Collected data entries =
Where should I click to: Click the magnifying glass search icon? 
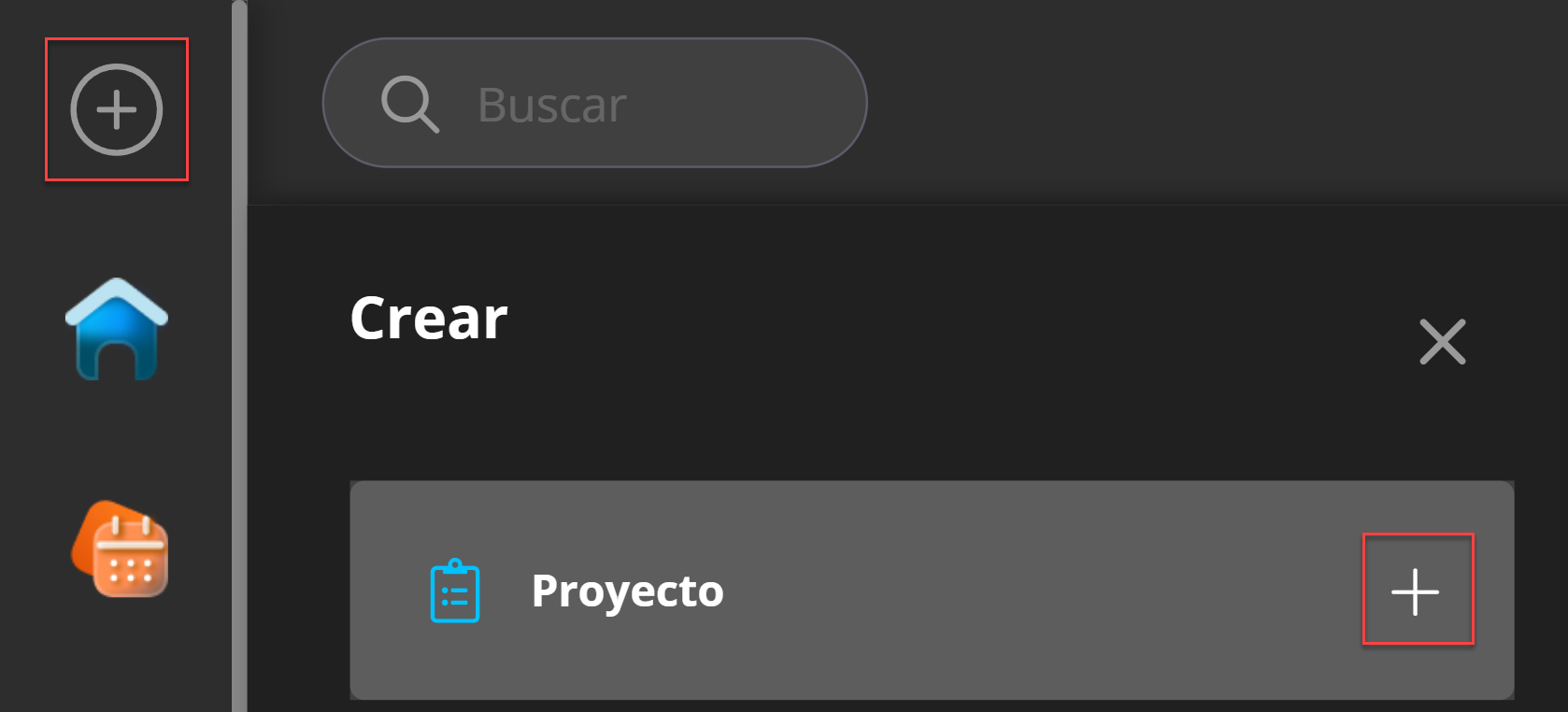[x=409, y=104]
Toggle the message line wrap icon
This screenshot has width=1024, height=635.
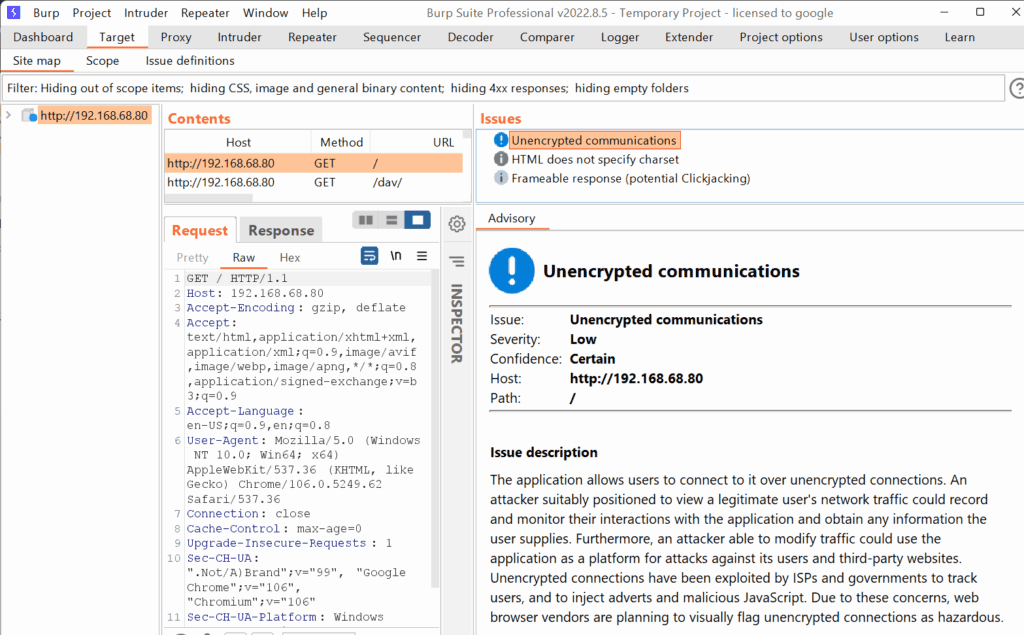pos(369,256)
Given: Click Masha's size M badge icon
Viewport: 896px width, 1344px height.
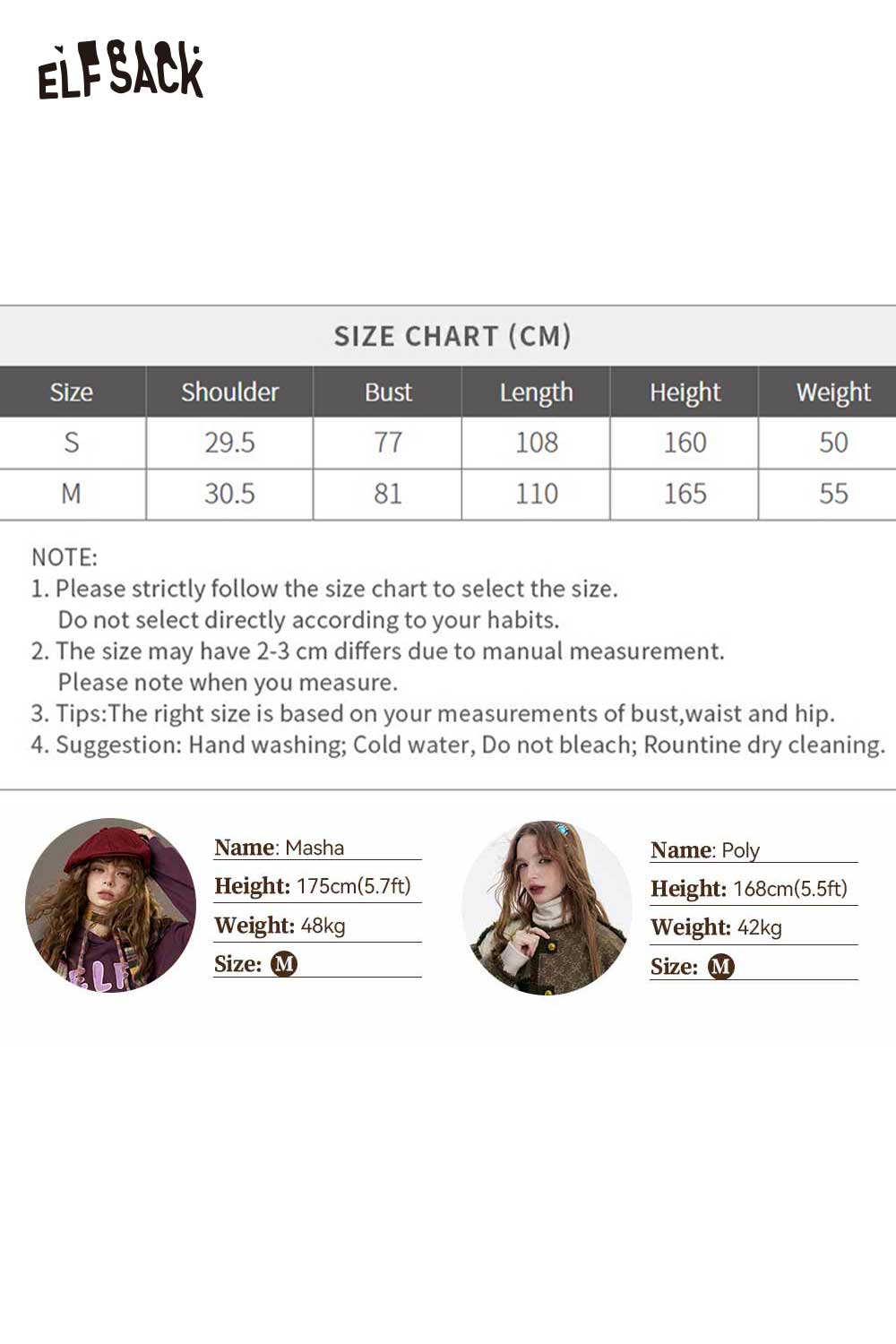Looking at the screenshot, I should (x=284, y=964).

What is needed = The data must be repeated exactly. Any pictures in it are to be left out.

Finished task =
Where should I click to: Click the magnifying glass search icon? 
[x=409, y=104]
Toggle the message line wrap icon
This screenshot has width=1024, height=635.
pos(369,256)
Given: Click Masha's size M badge icon
Viewport: 896px width, 1344px height.
Looking at the screenshot, I should (x=284, y=964).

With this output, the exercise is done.